▶ _Task requirements_: Output all of the records below verbatim, leaving out the pictures.

── Supplied material ──

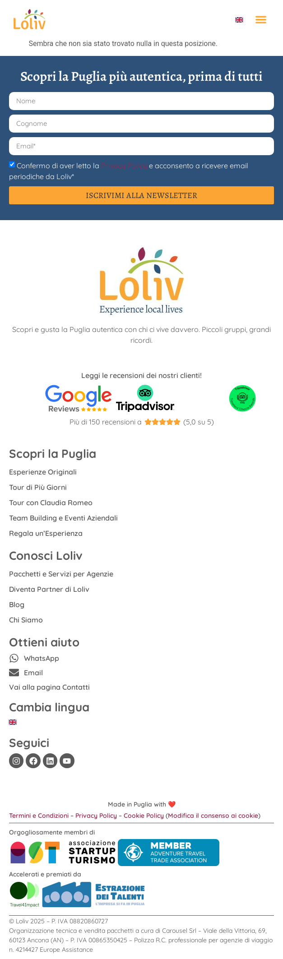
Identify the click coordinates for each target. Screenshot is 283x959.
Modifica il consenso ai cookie (213, 815)
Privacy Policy (124, 165)
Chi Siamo (26, 619)
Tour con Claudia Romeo (51, 502)
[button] (260, 19)
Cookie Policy (144, 815)
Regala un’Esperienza (46, 533)
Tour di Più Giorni (38, 487)
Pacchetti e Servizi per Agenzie (61, 573)
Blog (16, 604)
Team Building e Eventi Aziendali (63, 517)
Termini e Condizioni (39, 815)
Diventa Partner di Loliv (49, 589)
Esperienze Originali (43, 471)
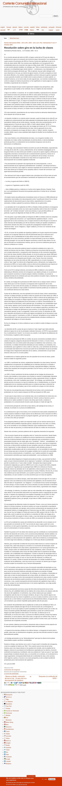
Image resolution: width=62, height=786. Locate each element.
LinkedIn (8, 761)
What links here (14, 38)
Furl (7, 717)
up (30, 676)
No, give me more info (21, 785)
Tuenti (7, 731)
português (51, 27)
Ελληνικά (58, 27)
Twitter (8, 750)
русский (3, 30)
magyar (51, 30)
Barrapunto (9, 694)
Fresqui (8, 708)
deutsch (14, 27)
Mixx (7, 724)
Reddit (8, 745)
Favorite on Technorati (12, 710)
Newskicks (9, 704)
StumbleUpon (10, 729)
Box (7, 752)
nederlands (44, 27)
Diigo (7, 754)
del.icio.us (9, 697)
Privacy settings (31, 776)
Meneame (9, 720)
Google (8, 759)
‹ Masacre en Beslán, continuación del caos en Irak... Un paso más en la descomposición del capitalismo (15, 678)
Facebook (9, 756)
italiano (20, 27)
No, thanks (52, 779)
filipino (32, 30)
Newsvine (8, 727)
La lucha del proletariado (11, 673)
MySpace (8, 763)
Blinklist (8, 715)
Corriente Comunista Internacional (24, 3)
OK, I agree (44, 779)
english (3, 27)
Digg (7, 699)
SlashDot (8, 747)
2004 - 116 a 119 (34, 42)
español (32, 27)
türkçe (38, 27)
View (6, 38)
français (9, 27)
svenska (26, 27)
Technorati (9, 713)
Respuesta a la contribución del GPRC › (48, 677)
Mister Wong (9, 722)
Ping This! (9, 706)
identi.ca (8, 740)
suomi (57, 30)
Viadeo (8, 733)
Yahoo (7, 738)
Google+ (8, 743)
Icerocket (8, 736)
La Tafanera (9, 701)
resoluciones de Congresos (12, 669)
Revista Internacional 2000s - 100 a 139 (15, 42)
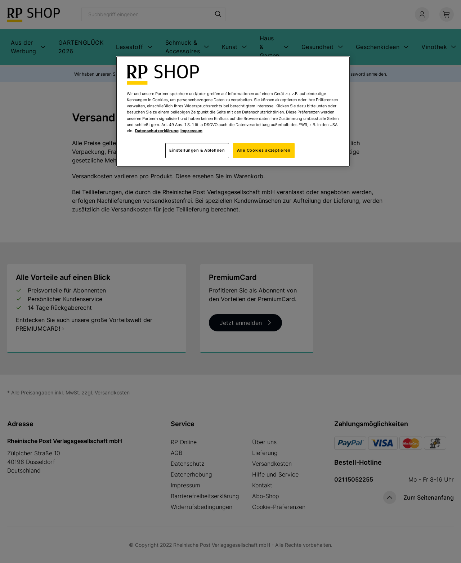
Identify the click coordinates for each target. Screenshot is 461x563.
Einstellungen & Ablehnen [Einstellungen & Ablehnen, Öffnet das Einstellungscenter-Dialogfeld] (197, 150)
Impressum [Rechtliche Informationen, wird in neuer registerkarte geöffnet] (191, 130)
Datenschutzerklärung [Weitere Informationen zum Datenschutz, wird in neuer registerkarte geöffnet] (157, 130)
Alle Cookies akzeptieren (264, 150)
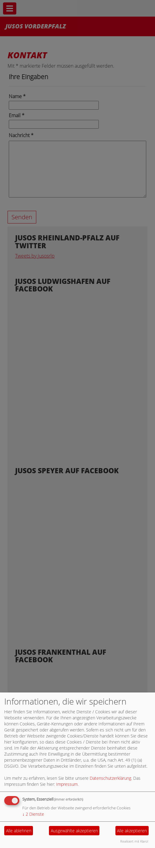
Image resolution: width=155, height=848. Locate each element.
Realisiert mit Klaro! (134, 841)
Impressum (67, 784)
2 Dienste (33, 814)
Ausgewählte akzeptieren (74, 831)
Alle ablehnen (18, 831)
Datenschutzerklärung (110, 778)
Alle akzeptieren (132, 831)
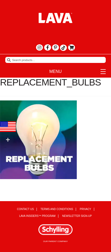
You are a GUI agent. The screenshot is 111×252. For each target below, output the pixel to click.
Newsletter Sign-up (77, 216)
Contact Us (25, 209)
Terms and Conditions (57, 209)
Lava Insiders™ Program (37, 216)
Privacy (85, 209)
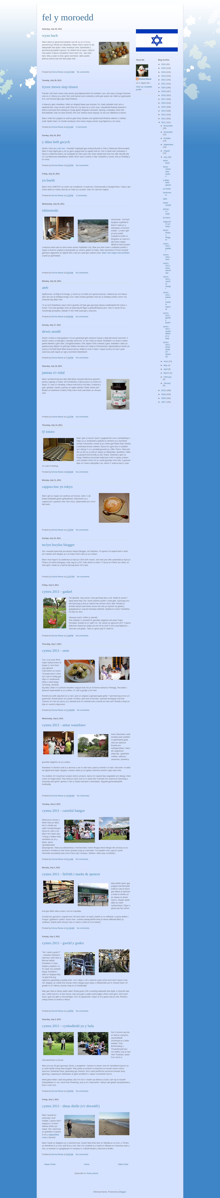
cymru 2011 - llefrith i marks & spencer (71, 874)
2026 (163, 64)
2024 (163, 72)
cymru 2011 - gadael (57, 591)
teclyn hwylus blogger (58, 545)
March (167, 373)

───

▶ _Reply to the exercise_:
Identify the click coordinates for each target. Screenshot is 283x959.
Modifica il consenso ai cookie (213, 815)
Privacy Policy (124, 165)
Chi Siamo (26, 619)
Tour con Claudia Romeo (51, 502)
[button] (260, 19)
Cookie Policy (144, 815)
Regala un’Esperienza (46, 533)
Tour di Più Giorni (38, 487)
Pacchetti e Servizi per Agenzie (61, 573)
Blog (16, 604)
Team Building e Eventi Aziendali (63, 517)
Termini e Condizioni (39, 815)
Diventa Partner di Loliv (49, 589)
Esperienze Originali (43, 471)
Image resolution: width=62, height=786. Locate each element.
LinkedIn (8, 761)
What links here (14, 38)
Furl (7, 717)
up (30, 676)
No, give me more info (21, 785)
Tuenti (7, 731)
português (51, 27)
Ελληνικά (58, 27)
Twitter (8, 750)
русский (3, 30)
magyar (51, 30)
Barrapunto (9, 694)
Fresqui (8, 708)
deutsch (14, 27)
Mixx (7, 724)
Reddit (8, 745)
Favorite on Technorati (12, 710)
Newskicks (9, 704)
StumbleUpon (10, 729)
Box (7, 752)
nederlands (44, 27)
Diigo (7, 754)
del.icio.us (9, 697)
Privacy settings (31, 776)
Meneame (9, 720)
Google (8, 759)
‹ Masacre en Beslán, continuación del caos en Irak... Un paso más en la descomposición del capitalismo (15, 678)
Facebook (9, 756)
italiano (20, 27)
No, thanks (52, 779)
filipino (32, 30)
Newsvine (8, 727)
La lucha del proletariado (11, 673)
MySpace (8, 763)
Blinklist (8, 715)
Corriente Comunista Internacional (24, 3)
OK, I agree (44, 779)
english (3, 27)
Digg (7, 699)
SlashDot (8, 747)
2004 - 116 a 119 (34, 42)
español (32, 27)
türkçe (38, 27)
View (6, 38)
français (9, 27)
svenska (26, 27)
Technorati (9, 713)
Respuesta a la contribución del GPRC › (48, 677)
Mister Wong (9, 722)
Ping This! (9, 706)
identi.ca (8, 740)
suomi (57, 30)
Viadeo (8, 733)
Yahoo (7, 738)
Google+ (8, 743)
Icerocket (8, 736)
La Tafanera (9, 701)
resoluciones de Congresos (12, 669)
Revista Internacional 2000s - 100 a 139 (15, 42)
Identify the click coordinates for each target. Screenshot is 461x563.
Einstellungen & Ablehnen [Einstellungen & Ablehnen, Öffnet das Einstellungscenter-Dialogfeld] (197, 150)
Impressum [Rechtliche Informationen, wird in neuer registerkarte geöffnet] (191, 130)
Datenschutzerklärung [Weitere Informationen zum Datenschutz, wird in neuer registerkarte geöffnet] (157, 130)
Alle Cookies akzeptieren (264, 150)
Image resolution: width=155, height=848. Locate each element.
Realisiert mit Klaro! (134, 841)
Impressum (67, 784)
2 Dienste (33, 814)
Ausgewählte akzeptieren (74, 831)
Alle ablehnen (18, 831)
Datenschutzerklärung (110, 778)
Alle akzeptieren (132, 831)
You are a GUI agent. The screenshot is 111×252. For each target below, output the pixel to click.
Newsletter Sign-up (77, 216)
Contact Us (25, 209)
Terms and Conditions (57, 209)
Lava Insiders™ Program (37, 216)
Privacy (85, 209)
cymru 2011 - llefrith i marks & spencer (71, 874)
2026 (163, 64)
2024 (163, 72)
cymru 2011 - gadael (57, 591)
teclyn hwylus blogger (58, 545)
March (167, 373)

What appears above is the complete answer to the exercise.